*** Records ***

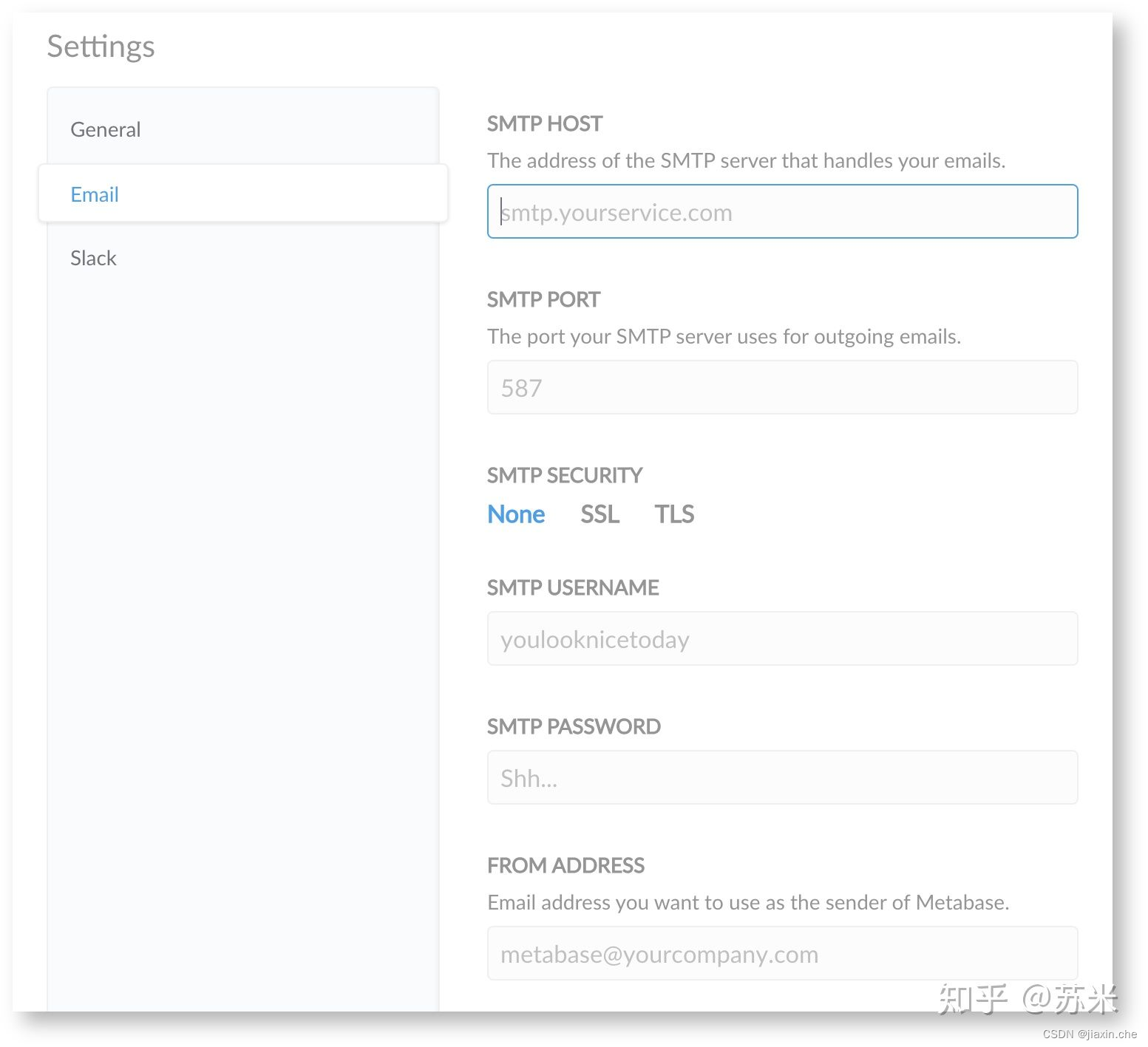Click the SMTP Username text box

(x=782, y=638)
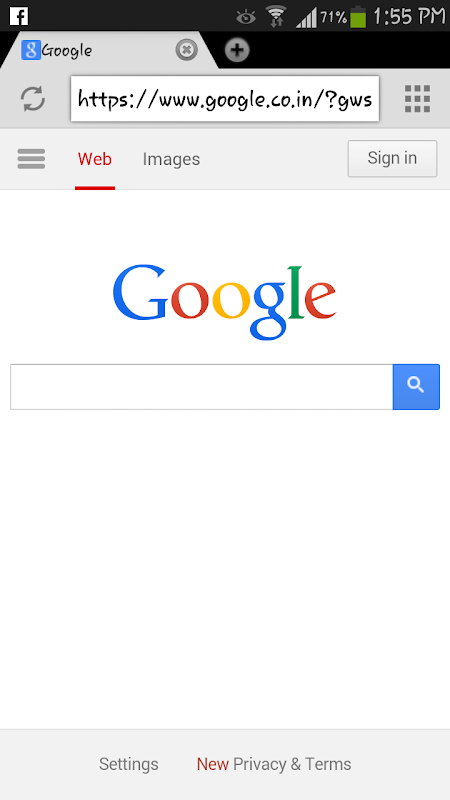The image size is (450, 800).
Task: Select the Web tab
Action: pyautogui.click(x=95, y=159)

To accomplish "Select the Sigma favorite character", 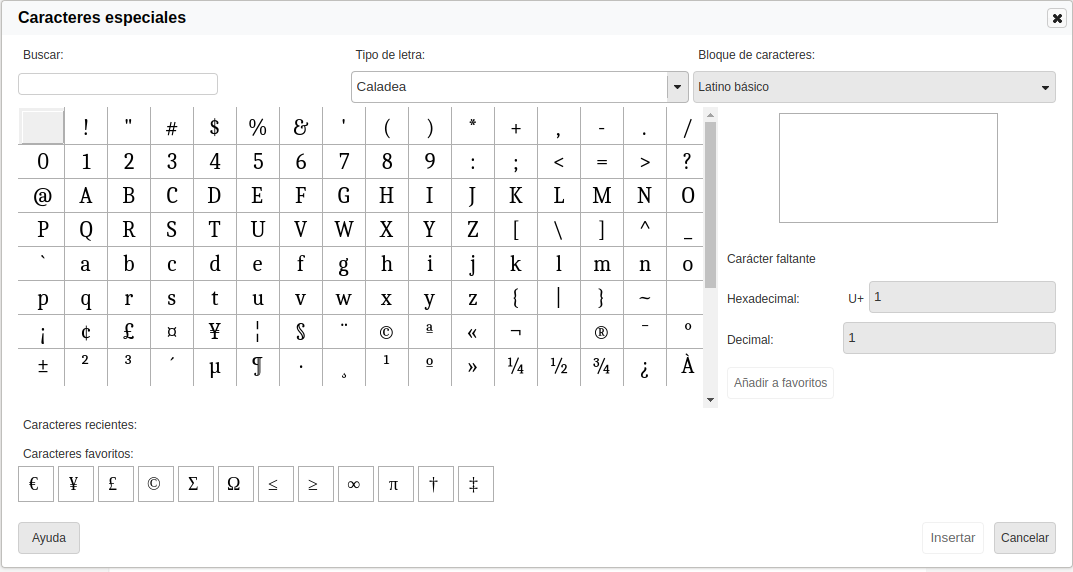I will 195,484.
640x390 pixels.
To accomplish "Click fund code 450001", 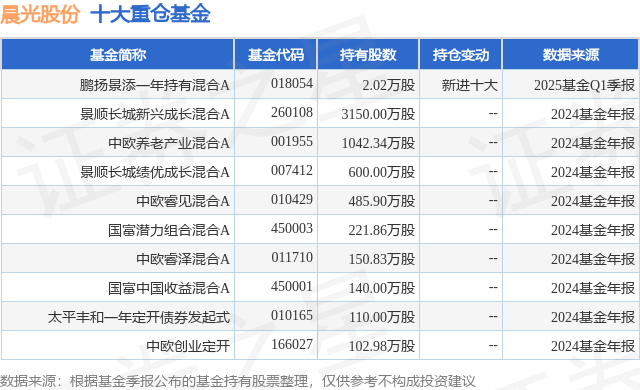I will click(x=292, y=286).
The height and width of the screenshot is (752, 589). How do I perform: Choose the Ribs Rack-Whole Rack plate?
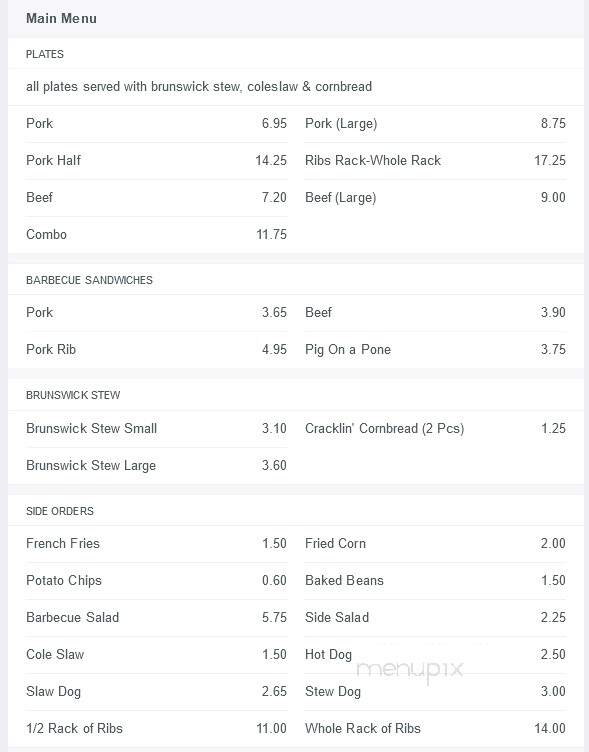pyautogui.click(x=435, y=161)
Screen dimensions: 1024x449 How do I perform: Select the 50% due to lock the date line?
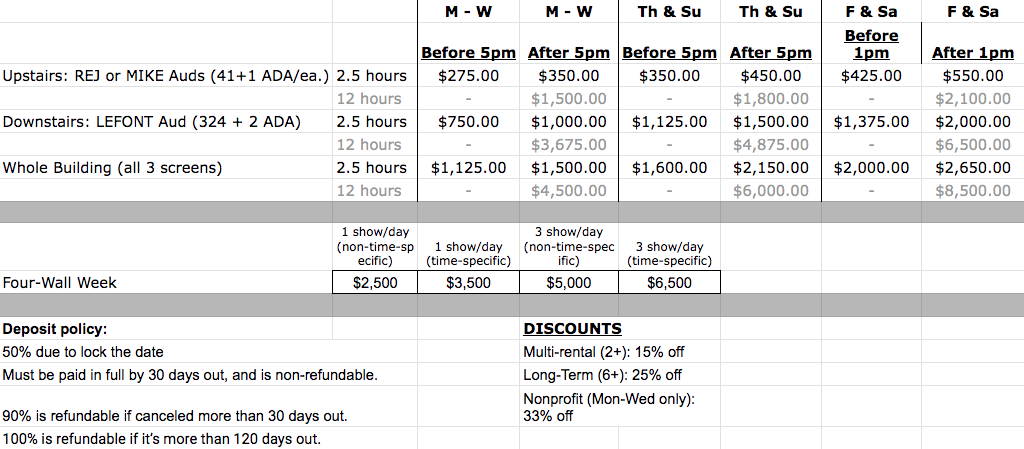click(83, 352)
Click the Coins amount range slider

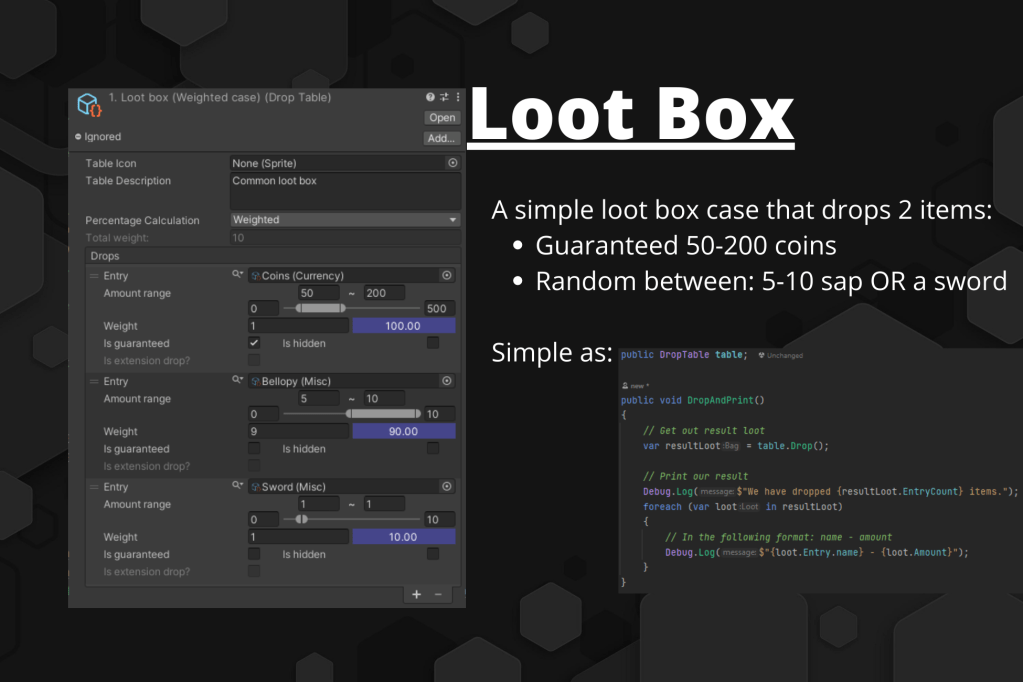pyautogui.click(x=321, y=309)
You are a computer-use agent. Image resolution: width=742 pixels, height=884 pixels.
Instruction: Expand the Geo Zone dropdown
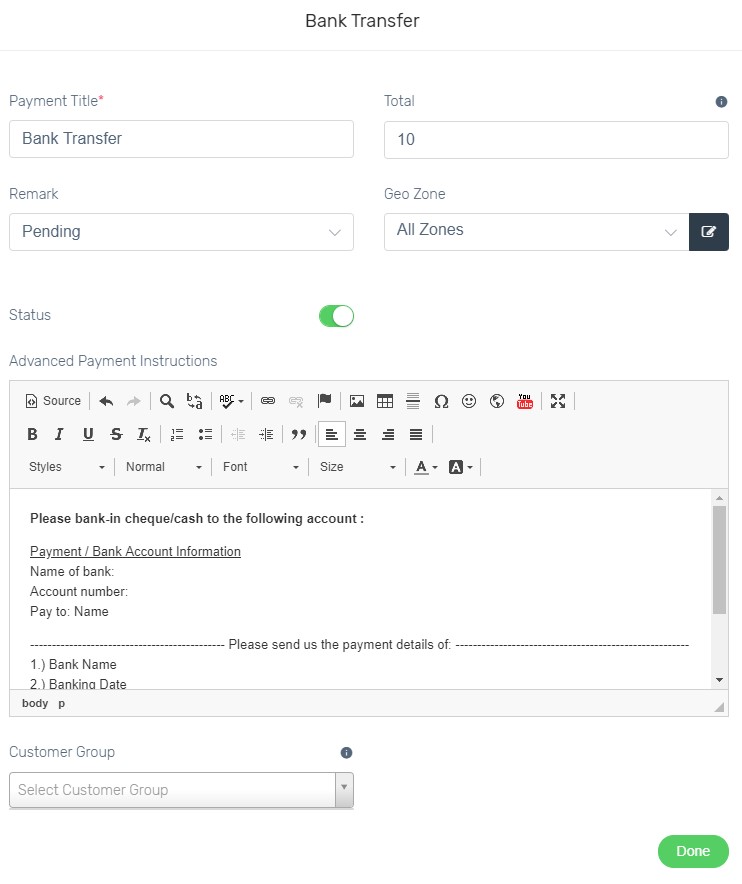click(536, 231)
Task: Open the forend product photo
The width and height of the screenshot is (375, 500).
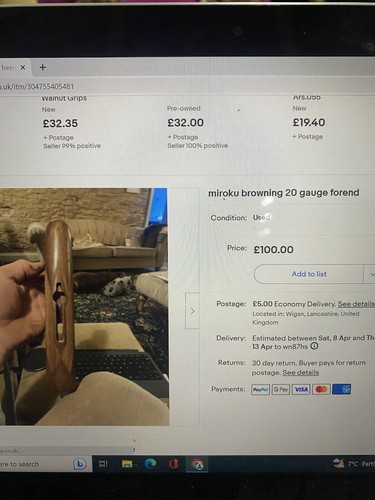Action: pyautogui.click(x=84, y=307)
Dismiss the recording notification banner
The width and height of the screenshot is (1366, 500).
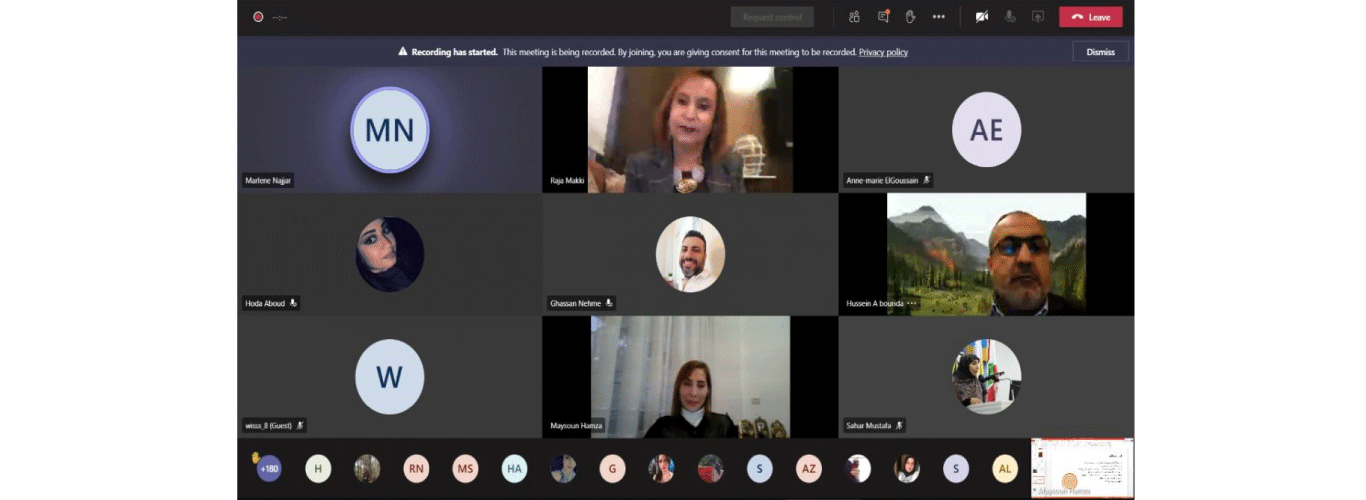tap(1100, 52)
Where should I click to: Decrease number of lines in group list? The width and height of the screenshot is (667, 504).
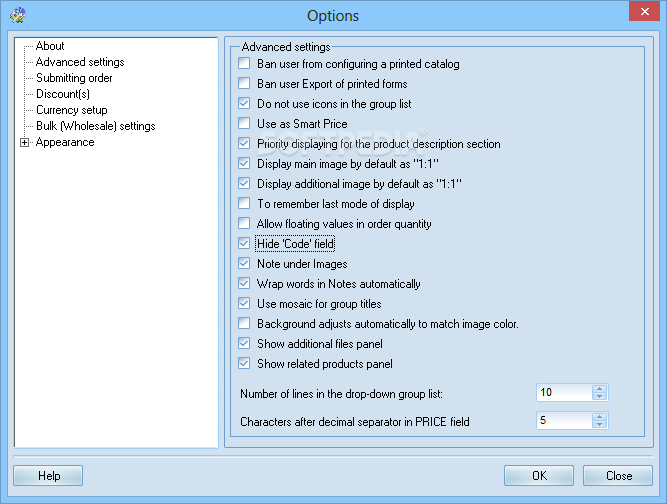click(x=599, y=397)
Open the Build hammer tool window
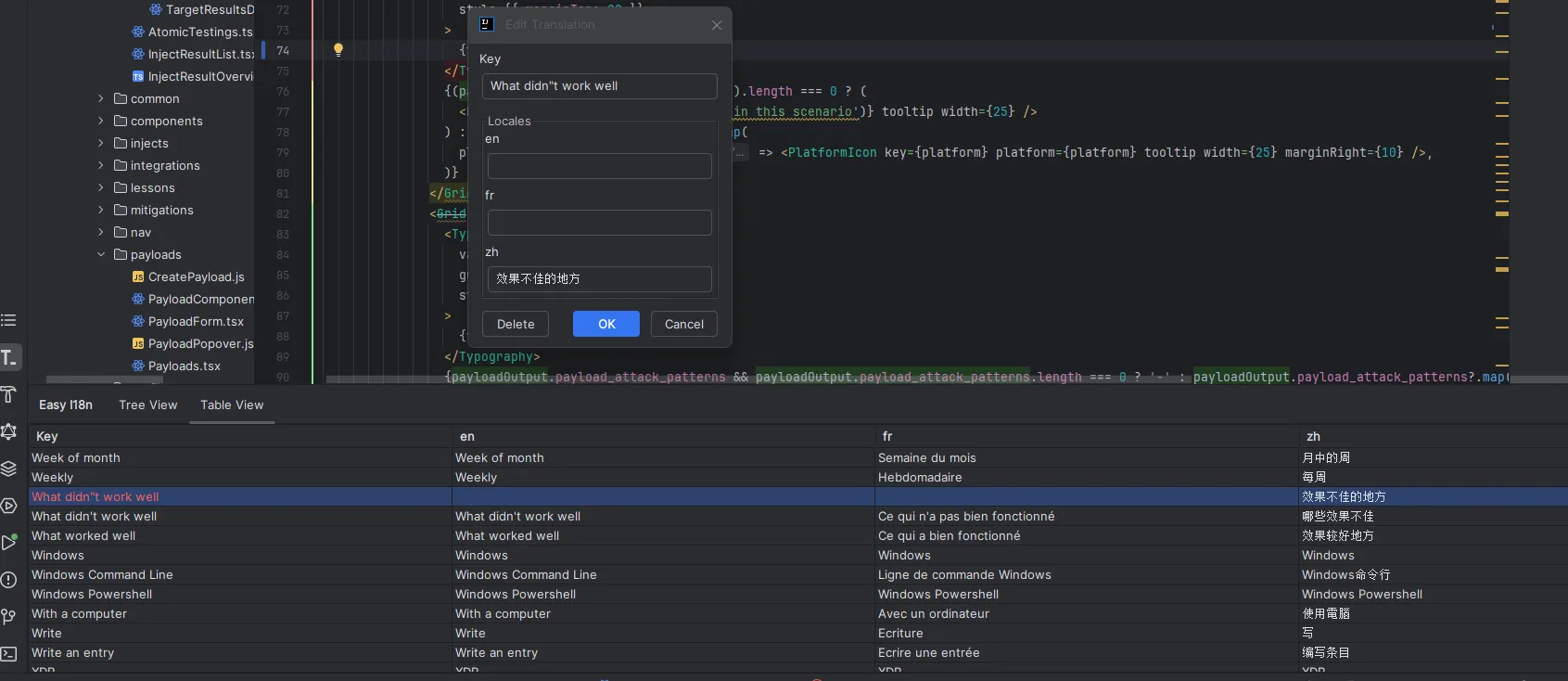The width and height of the screenshot is (1568, 681). [x=9, y=394]
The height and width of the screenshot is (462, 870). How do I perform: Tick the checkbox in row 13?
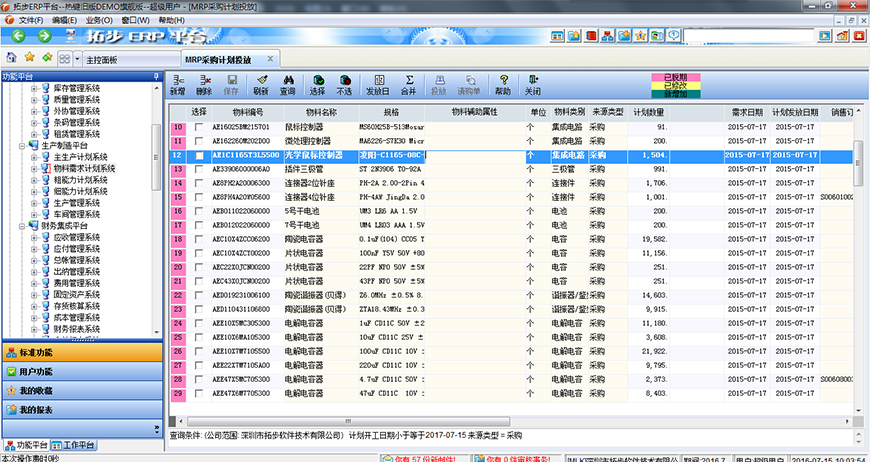pyautogui.click(x=198, y=170)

*** End of Records ***

How to complete this task: Set the pictures aside and reproduce exactly the lines above, from the line holding "Screen dimensions: 1024x449" through the line holding "You are a computer-use", both included, with nothing else.

Result for this exercise:
Screen dimensions: 1024x449 How do I perform: Select the 50% due to lock the date line?
click(83, 352)
Click the Coins amount range slider

pyautogui.click(x=321, y=309)
You are a computer-use agent. Image resolution: width=742 pixels, height=884 pixels.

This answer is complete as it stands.